Summary: abrt does not save core dumps of deleted binaries
Product: Red Hat Enterprise Linux 6 Reporter: Marc Milgram <mmilgram>
Component: abrtAssignee: Jiri Moskovcak <jmoskovc>
Status: CLOSED CURRENTRELEASE QA Contact: Michal Nowak <mnowak>
Severity: medium Docs Contact:
Priority: low    
Version: 6.0CC: ahecox, dfediuck, dvlasenk, gavin, jifl-bugzilla, juha.heljoranta, kklic, mnowak, npajkovs, ohudlick
Target Milestone: rc   
Target Release: ---   
Hardware: All   
OS: Linux   
Whiteboard:
Fixed In Version: abrt-1.1.5-1.el6 Doc Type: Bug Fix
Doc Text:
Story Points: ---
Clone Of:
: 612838 (view as bug list) Environment:
Last Closed: 2010-11-10 19:33:00 UTC Type: ---
Regression: --- Mount Type: ---
Documentation: --- CRM:
Verified Versions: Category: ---
oVirt Team: --- RHEL 7.3 requirements from Atomic Host:
Cloudforms Team: --- Target Upstream Version:
Embargoed:
Bug Depends On:    
Bug Blocks: 612838    

Description Marc Milgram 2010-05-17 17:09:34 UTC
Description of problem:
evolution-data-server segfaulted, abrt caught the dump, then deleted it thinking that it did not belong to any package.

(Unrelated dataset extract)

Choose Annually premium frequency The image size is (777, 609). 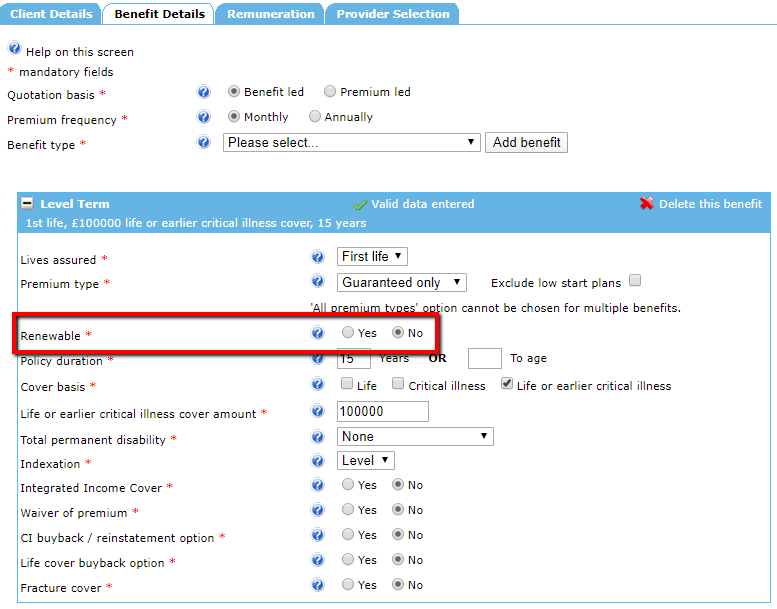pyautogui.click(x=315, y=117)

Version-Release number of selected component (if applicable):
abrt-1.1.1-1.el6.x86_64
evolution-data-server-2.28.3-3.el6.x86_64
prelink-0.4.3-3.el6.x86_64

How reproducible:
Unknown

Steps to Reproduce:
1. Unknown
2.
3.
  
Actual results:
abrt deletes dump automatically before it is reported

Expected results:
abtr doesn't delete dump on own

Additional info:
Here are the associated messages:
May 17 12:49:13 mmilgramd kernel: evolution-data-[20404]: segfault at 45c758 ip 0000003a4de09160 sp 00007f26c506bbc8 error 4 in libpthread-2.12.so[3a4de00000+17000]
May 17 12:49:15 mmilgramd abrt[13783]: saved core dump of pid 20403 (/usr/libexec/evolution-data-server-2.28.#prelink#.i6K34Z (deleted)) to /var/cache/abrt/ccpp-1274114953-20403.new/coredump (135446528 bytes)
May 17 12:49:15 mmilgramd abrtd: Directory 'ccpp-1274114953-20403' creation detected
May 17 12:49:15 mmilgramd abrtd: Executable '/usr/libexec/evolution-data-server-2.28.#prelink#.i6K34Z (deleted)' doesn't belong to any package
May 17 12:49:15 mmilgramd abrtd: Corrupted or bad crash /var/cache/abrt/ccpp-1274114953-20403 (res:4), deleting
May 17 12:56:06 mmilgramd abrtd: Getting crash infos...

I suspect that evolution-data-server started running, later a prelink happened, later still evolution-data-server get a segfault - but abrt doesn't think that evolution-data-server is associated with a package any more.  But, this is an untested hypothesis.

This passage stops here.